After Frans van Mieris the Elder, 'An Old Fiddler', probably 18th century
Full title | An Old Fiddler |
---|---|
Artist | After Frans van Mieris the Elder |
Artist dates | 1635 - 1681 |
Date made | probably 18th century |
Medium and support | oil on wood |
Dimensions | 28.9 × 22.9 cm |
Inscription summary | Inscribed |
Acquisition credit | Layard Bequest, 1913 |
Inventory number | NG2952 |
Location | Not on display |
Collection | Main Collection |
Previous owners |
An old man sits in a window, a glass in his hand, a pile of plump, pink shrimps on the table in front of him. Vine leaves hang down overhead, and on the windowsill is a violin. Carved into the wooden panel beneath the sill are the Latin letters for 1660, ‘MDCLX’ – the year the original picture was painted, though this is a later copy.

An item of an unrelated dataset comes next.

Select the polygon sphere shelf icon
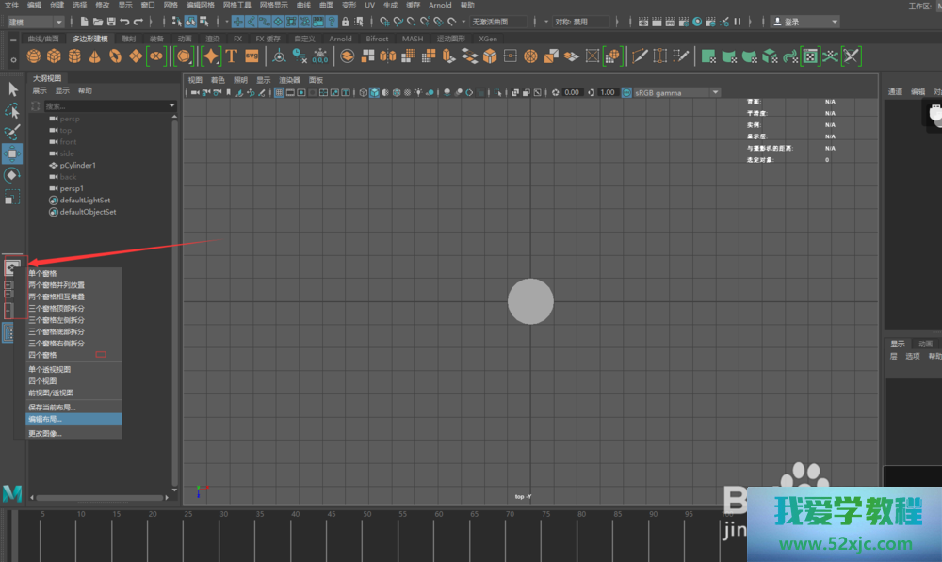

The picture is a tronie, a popular genre of painting in the seventeenth-century Dutch Republic. These pictures showed stock characters in costume with exaggerated facial expressions.
An old man sits in a window, a glass in his hand, a pile of plump, pink shrimps on the table in front of him. Vine leaves hang down overhead, and on the windowsill is a violin. Carved into the wooden panel beneath the sill are the Latin letters for 1660, ‘MDCLX ’– the year the picture was originally painted, though this is a later copy.
Despite the half-empty glass and the rakish angle of his hat, this appears to be a troubled man. His mouth is tense and his eyes have an almost puzzled, far away look. The hand that holds the glass is slack and most of the shrimps are untouched.
The violin helps to establish an illusion of space as it projects towards us out of the picture. The figure of the woman in the white bonnet behind the old man also helps this illusion – the artist has made her shadowy and indistinct. She writes on a slate – perhaps keeping the old man’s tab.
This picture isn’t the portrait of a specific person. It’s a tronie (an archaic Dutch word meaning ‘face'), a popular genre of painting in the seventeenth-century Dutch Republic. These pictures showed often comical stock characters in costume, with exaggerated facial expressions. The old fiddler, with his white ruff and cuff, his puffed sleeve and curve-brimmed hat, is dressed in the fashion of almost a hundred years before. This recalls Frans van Mieris’s Self-Portrait of the Artist with a Cittern, a cheerful view of himself that’s a cross between a portrait and a tronie.
Van Mieris’s paintings were very popular in the seventeenth century, fetching high prices. They were widely copied, and sometimes with variations, as in The Old Fiddler. This particular copy was probably made in the eighteenth century. It shares van Mieris’s practice of painting on an oak panel, resulting in an ultra-smooth finish that gives a greater illusion of reality. It also allows attention to tiny details like the snail on its upward journey, the crisp gathers in the man’s neck ruff and the glint in his eyes. But the unknown artist has placed vines around the window, rather than the ivy shown in van Mieris’s original (now in the Eijk and Rose-Marie de Mol van Otterloo Collection, USA).